An MBTA Red Line train leaves Harvard Square station headed towards Boston.

An MBTA Red Line train leaves Harvard Square station headed towards Boston. iStock photo

The MBTA is experiencing “a monumental comeback story” in the eyes of its leadership, as safety and ridership statistics continue to improve despite delays in new train deliveries.

Chief Operating Officer Ryan Coholan said weekend ridership is nearly back to 2019 levels. Overall ridership sits at 77 percent of 2019 levels, and weekday ridership is at 73 percent of 2019 levels, he added.

“It’s a testament to what we’ve been able to produce and the work that we’re doing and the work that we’re going to do,” Coholan said at the board’s final meeting of 2025 on Dec. 18. “More and more people are returning, it really is a monumental comeback story.”

Coholan said he thought rising weekend ridership could be due to the ease with which people in Boston can get around with improved train service and connection.
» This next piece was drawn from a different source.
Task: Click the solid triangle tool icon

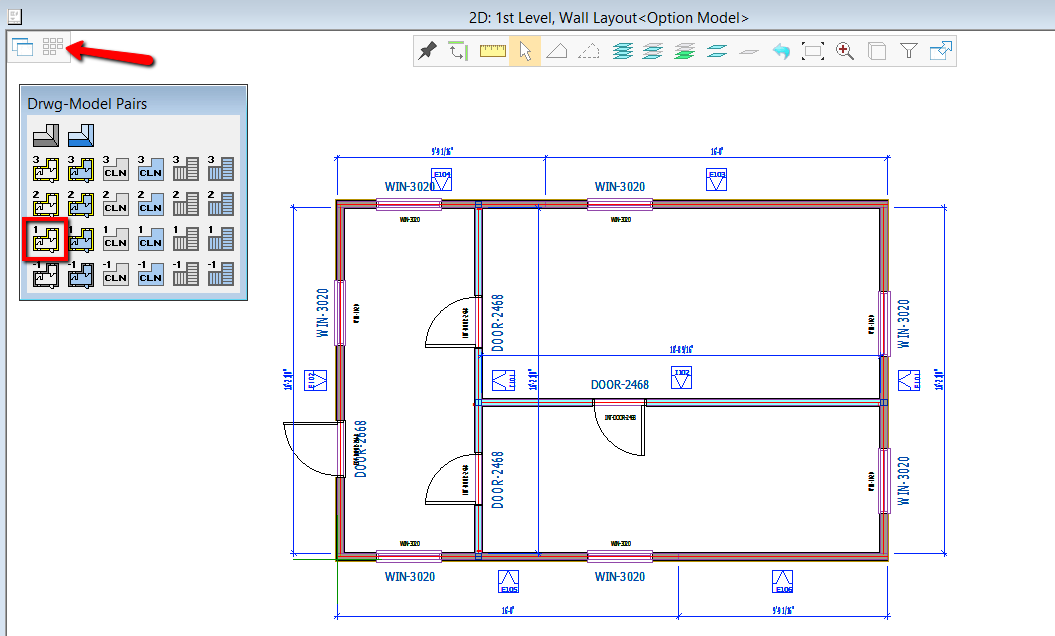Action: tap(557, 51)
Weekday ridership figures are “reflective of just how work patterns have evolved” since the pandemic, he said.

In a lookback video played Thursday, T General Manager and interim MassDOT Secretary Phil Eng – donning a T-inspired holiday sweater – called 2025 a year of “bold goals, complex challenges and meaningful progress.”
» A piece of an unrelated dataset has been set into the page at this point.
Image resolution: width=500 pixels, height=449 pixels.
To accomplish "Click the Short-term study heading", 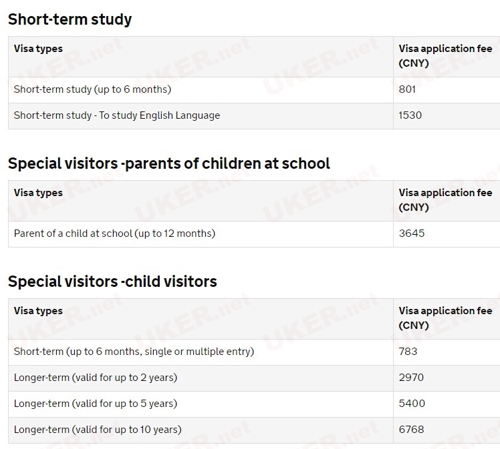I will point(70,19).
One of those challenges: delays in the delivery of new Red Line cars to replace dozens of trains past the end of their useful lives, and which are suffering breakdowns at increasingly frequent rates – sometimes multiple breakdowns on the line at once, as happened just before Thanksgiving.

Eng was not in-person at the Thursday meeting because he was attending funeral services out of state, according to T Chair Tom McGee.

Eng said in his video that the number of scheduled weekday trips on the Red, Orange and Blue lines have increased 55 percent , 50 percent and 16 percent , respectively, since the spring of 2024. The T is providing nearly one million trips each day, which he called the highest ridership since the pandemic.

Service in the core tunnel and all four Green Line branches has been suspended since Dec. 8 and reopened Dec. 23.

Coholan said that workers have been able to “tackle” all 13,000 feet of an aging, 130-year-old wooden trough with new composite fixtures. During the diversion, steel work was done at Boylston station, concrete and lighting work was done at Copley station, and work began on a radio replacement program, he said. Workers also began to install new messenger wire and cabling for upcoming signal upgrades.

The T is looking ahead to its role in major events in 2026, including FIFA World Cup, Massachusetts’ 250th anniversary and the return of tall ships to Boston Harbor.

“We installed a temporary platform, and are advancing the construction of permanent level boarding platform at Foxboro Station, positioning us to serve over 20,000 spectators for each FIFA Men’s World Cup game,” Eng said.

Later in the meeting, MBTA Transit Police Chief Kenneth Green said that there are 10 trains available to help transport the influx of people during the World Cup stint next summer. The agency is still trying to figure out how the “queueing” of trains will work during that period, he said.